葦辺の車家ブログ

自然のうちで最も弱い一本の葦にすぎない車家(くるまや)ゆきとが感じたこと・考えたことをそこはかとなく書き綴ります。

「日本スゴイ」批判試論

昨今の日本社会に蔓延する、いわゆる「日本スゴイ」言説に関しては、これによって自尊心をくすぐられる人がいる一方で、このような風潮の広がりを憂慮する人も決して少なくはないと思います。私は後者の立場ですが、しかし、このような立場をとる私を「日本スゴイ」に陶酔する彼らはきっと、「オマエは日本が嫌いなのか」と非難するでしょう。

彼らの言う「日本」がいかなるものであるか、残念ながら私には分かりませんし、形而上学的な「日本」を好きだとか嫌いだとか、そういう話にはまったく興味ありません。

私が昨今の「日本」を自画自賛する風潮の広がりを憂慮するのは、すでに多くの人が指摘していますが、そのような風潮の広がりが(いま私が生きているこの)「日本社会」の健全な発展を妨げるからであり、また、「日本スゴイ」言説は排外主義や偏狭なナショナリズムと結びつきやすい側面をもっているからです。

たしかに、科学技術やポップカルチャーなど「日本」の「スゴイ」部分があることは、私も否定しません。しかし、そのような「日本」の「スゴイ」部分は、それこそ有史以来、先人たちが異なる文化をもつ「他者」から「学」んできた賜物であることを、やはり忘れてはなりません。しかるに、「世界が驚いた日本!日本の○○は世界一!日本はもう他国から学ぶことなど何もない。むしろ世界はいまこそ日本に学べ!」と慢心し他者から学ぶことをやめてしまっては、「日本」はやがて衰退の道をたどるでしょう。

残念ながら昨今の日本では誤解している人が少なくないようですが、異なる文化をもつ「他者」から「学ぶ」ことは、決して卑屈な態度ではありません。それは「自分を(いまの自分よりも)高める」ことであって、卑屈な態度であるどころかむしろ(客観的に見て)誇らしいことであるといえるのではないでしょうか。

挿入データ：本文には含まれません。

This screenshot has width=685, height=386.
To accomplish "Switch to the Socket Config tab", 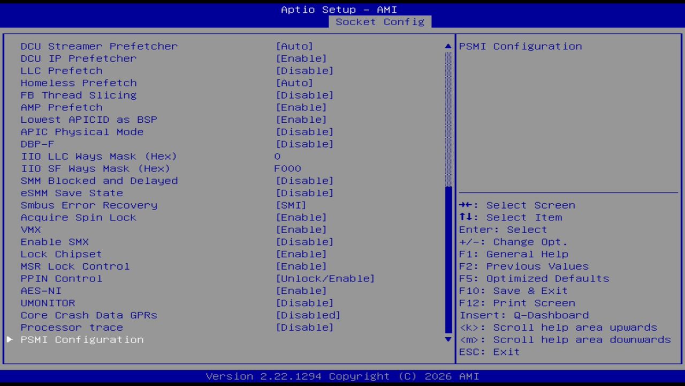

また、「学ぶ」ということは、決して他者を見下すためにするものではありません。この点、近代以降の「日本」が「西洋」から文明を学んだのは、残念ながら(「西洋」対する劣等感の裏返しとして)「アジア」を見下すためでもありました。現代でもなお、「日本」が「中国」や「韓国」といった同じアジアの国の人々から「学ぶ」ことを忌避する傾向にあるのは、「中国」や「韓国」といった同じアジアの国に対する蔑視観を克服できずにいるからだといえるでしょう。

「日本」がこれまで「中国」や「朝鮮」といった同じアジアの国の人々から多くのことを学んできたということは、歴史が語るところです。そして、「日本」が「中国」や「韓国(朝鮮)」といった同じアジアの国の人々から学ぶことの大切さは今も変わりません(アジアに限らず、世界中の人々から学ぶことが大切であることは言うまでもありません。)。それは、どちらが優れ、どちらが劣っているかなどということでは決してありません。歌の文句ではありませんが、お互いに良いところを学び合い、似通った課題についてはそれぞれの得意分野を持ち寄りながら協力して解決にあたる、それでよいのではないでしょうか。

なお、かつて朝鮮の若者たちは、「自分を(いまの自分よりも)高める」べく、朝鮮に先んじて西洋文明を取り入れた日本に学ぼうとしました。しかるに、そのような朝鮮の若者たちの心を利用し踏みにじったという点でも、日本の朝鮮に対する植民地支配は卑劣極まりないものだと言わざるを得ないでしょう。